Favourite line:"You shouldn't keep souvenirs of a killing."

Considered by many to be Hitchcock's masterpiece, I found this tougher going than I expected.

James Stewart plays John 'Scottie' Ferguson, an ex-detective who was forced out of The Force when an arrest gone wrong left him with a debilitating fear of heights.
An old pal of his asks him if he wouldn't mind putting his former policing powers to use to tail his wife, who is acting in a most peculiar manner. He's not worried that she is having an affair, but is instead concerned as she has taken to wandering off and spending hours on end by herself.
Reluctantly, Scottie agrees and, in one of the most taut scenes in cinema history, stalks her through the evocative streets of San Francisco.
She winds up beneath the Golden Gate Bridge and throws herself into the water, our hero rushing to her rescue.
Well, it's not long before the two are in love, and Scottie's life is taken on the kind of tangent that could only happen in a Hitchcock movie.
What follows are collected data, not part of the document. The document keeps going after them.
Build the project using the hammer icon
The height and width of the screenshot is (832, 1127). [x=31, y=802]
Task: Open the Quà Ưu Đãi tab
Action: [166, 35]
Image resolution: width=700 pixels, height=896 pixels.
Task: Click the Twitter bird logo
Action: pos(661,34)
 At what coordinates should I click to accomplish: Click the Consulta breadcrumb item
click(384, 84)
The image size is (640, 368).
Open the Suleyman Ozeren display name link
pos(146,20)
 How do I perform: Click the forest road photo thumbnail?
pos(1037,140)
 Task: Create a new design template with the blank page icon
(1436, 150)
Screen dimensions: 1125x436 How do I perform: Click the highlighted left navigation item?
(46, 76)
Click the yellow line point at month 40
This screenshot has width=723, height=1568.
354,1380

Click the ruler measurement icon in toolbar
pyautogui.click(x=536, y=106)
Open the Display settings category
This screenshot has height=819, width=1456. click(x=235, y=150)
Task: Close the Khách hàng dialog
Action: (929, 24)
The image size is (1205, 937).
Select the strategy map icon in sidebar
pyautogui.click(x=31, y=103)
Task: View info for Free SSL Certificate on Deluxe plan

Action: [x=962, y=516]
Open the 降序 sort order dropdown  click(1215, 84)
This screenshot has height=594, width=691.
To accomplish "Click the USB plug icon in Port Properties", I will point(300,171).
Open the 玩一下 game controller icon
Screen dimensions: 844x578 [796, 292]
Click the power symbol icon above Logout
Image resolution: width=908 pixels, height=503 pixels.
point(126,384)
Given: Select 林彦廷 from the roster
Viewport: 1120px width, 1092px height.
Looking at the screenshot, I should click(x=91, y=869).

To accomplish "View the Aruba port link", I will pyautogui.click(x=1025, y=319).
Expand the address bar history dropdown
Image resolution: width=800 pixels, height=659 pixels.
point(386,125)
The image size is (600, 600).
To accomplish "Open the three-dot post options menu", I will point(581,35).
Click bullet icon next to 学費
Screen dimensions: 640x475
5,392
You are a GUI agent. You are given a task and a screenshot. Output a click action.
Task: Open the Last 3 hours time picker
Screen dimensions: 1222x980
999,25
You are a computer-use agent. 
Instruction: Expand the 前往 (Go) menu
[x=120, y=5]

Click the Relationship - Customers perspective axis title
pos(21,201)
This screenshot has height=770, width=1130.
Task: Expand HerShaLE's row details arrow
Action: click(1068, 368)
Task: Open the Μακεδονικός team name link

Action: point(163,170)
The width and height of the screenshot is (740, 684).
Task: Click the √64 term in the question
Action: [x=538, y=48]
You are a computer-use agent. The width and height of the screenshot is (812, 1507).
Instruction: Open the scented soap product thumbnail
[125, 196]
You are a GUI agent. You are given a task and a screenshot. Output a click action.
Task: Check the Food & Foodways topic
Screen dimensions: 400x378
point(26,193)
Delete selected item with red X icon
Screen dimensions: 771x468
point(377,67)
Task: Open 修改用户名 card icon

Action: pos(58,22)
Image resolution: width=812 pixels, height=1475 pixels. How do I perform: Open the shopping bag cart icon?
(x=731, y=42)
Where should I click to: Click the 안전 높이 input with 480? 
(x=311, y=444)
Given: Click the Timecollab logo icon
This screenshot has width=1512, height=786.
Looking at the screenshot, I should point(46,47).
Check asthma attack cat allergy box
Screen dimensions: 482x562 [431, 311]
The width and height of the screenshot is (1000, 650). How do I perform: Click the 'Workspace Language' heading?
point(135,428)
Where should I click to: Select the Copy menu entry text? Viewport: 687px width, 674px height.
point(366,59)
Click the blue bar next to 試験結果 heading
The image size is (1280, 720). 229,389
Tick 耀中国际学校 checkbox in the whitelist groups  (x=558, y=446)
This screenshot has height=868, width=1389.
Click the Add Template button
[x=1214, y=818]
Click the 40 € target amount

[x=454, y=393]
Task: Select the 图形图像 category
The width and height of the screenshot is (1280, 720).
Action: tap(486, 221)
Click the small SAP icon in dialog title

Dark, oppressive and utterly compelling, this is only really marred by the 'love' angle which, inevitably, I find tiresome. When ageing stars and starlets gaze into each others eyes and profess undying love I tend to drift off, and maybe fifteen minutes of this movie delved into such forbidden areas, and that's why I've docked a point before you bell ends mail me to call me a twotter.
That aside, this is majestic movie-making, with Hitchcock's peerless vision drawing anxiety and claustrophobia from the most mundane of circumstances.
Things are helped along by a sumptuous score that swells and cascades, flowing over your senses and drawing you into the insanity on screen.
For the most part, magnificent.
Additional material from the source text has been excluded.